__REQUIRED WORK__
Each record, in full, must be restated word for word.

__RECORDS FOR THIS TASK__

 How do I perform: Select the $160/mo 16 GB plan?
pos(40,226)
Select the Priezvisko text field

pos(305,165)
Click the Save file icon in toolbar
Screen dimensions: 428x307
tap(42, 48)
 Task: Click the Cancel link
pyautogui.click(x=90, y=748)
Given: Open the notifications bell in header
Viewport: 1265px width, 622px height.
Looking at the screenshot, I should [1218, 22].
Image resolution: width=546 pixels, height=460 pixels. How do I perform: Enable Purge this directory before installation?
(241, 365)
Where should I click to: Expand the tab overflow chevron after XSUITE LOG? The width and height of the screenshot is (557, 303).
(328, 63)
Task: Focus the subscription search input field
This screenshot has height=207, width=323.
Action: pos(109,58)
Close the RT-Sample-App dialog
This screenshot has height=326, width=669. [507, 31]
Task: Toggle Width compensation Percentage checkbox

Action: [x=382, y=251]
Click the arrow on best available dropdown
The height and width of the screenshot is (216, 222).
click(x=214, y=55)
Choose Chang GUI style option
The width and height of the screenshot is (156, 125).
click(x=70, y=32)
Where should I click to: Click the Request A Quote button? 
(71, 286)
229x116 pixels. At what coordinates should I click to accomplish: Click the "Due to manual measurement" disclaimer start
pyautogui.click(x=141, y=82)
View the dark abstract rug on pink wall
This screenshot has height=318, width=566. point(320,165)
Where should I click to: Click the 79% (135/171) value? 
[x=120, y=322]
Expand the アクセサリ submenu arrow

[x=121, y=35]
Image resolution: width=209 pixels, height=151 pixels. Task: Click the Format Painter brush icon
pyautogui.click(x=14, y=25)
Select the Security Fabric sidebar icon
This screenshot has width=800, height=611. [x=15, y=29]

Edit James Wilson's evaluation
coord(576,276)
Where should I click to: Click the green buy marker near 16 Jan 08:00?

__SOLVED PROBLEM__
 How do I perform: Select the $160/mo 16 GB plan?
pos(40,226)
Select the Priezvisko text field

pos(305,165)
Click the Save file icon in toolbar
Screen dimensions: 428x307
tap(42, 48)
 Task: Click the Cancel link
pyautogui.click(x=90, y=748)
Given: Open the notifications bell in header
Viewport: 1265px width, 622px height.
Looking at the screenshot, I should [1218, 22].
Image resolution: width=546 pixels, height=460 pixels. How do I perform: Enable Purge this directory before installation?
(241, 365)
Where should I click to: Expand the tab overflow chevron after XSUITE LOG? The width and height of the screenshot is (557, 303).
(328, 63)
Task: Focus the subscription search input field
This screenshot has height=207, width=323.
Action: pos(109,58)
Close the RT-Sample-App dialog
This screenshot has height=326, width=669. [507, 31]
Task: Toggle Width compensation Percentage checkbox

Action: [x=382, y=251]
Click the arrow on best available dropdown
The height and width of the screenshot is (216, 222).
click(x=214, y=55)
Choose Chang GUI style option
The width and height of the screenshot is (156, 125).
click(x=70, y=32)
Where should I click to: Click the Request A Quote button? 
(71, 286)
229x116 pixels. At what coordinates should I click to accomplish: Click the "Due to manual measurement" disclaimer start
pyautogui.click(x=141, y=82)
View the dark abstract rug on pink wall
This screenshot has height=318, width=566. point(320,165)
Where should I click to: Click the 79% (135/171) value? 
[x=120, y=322]
Expand the アクセサリ submenu arrow

[x=121, y=35]
Image resolution: width=209 pixels, height=151 pixels. Task: Click the Format Painter brush icon
pyautogui.click(x=14, y=25)
Select the Security Fabric sidebar icon
This screenshot has width=800, height=611. [x=15, y=29]

Edit James Wilson's evaluation
coord(576,276)
Where should I click to: Click the green buy marker near 16 Jan 08:00?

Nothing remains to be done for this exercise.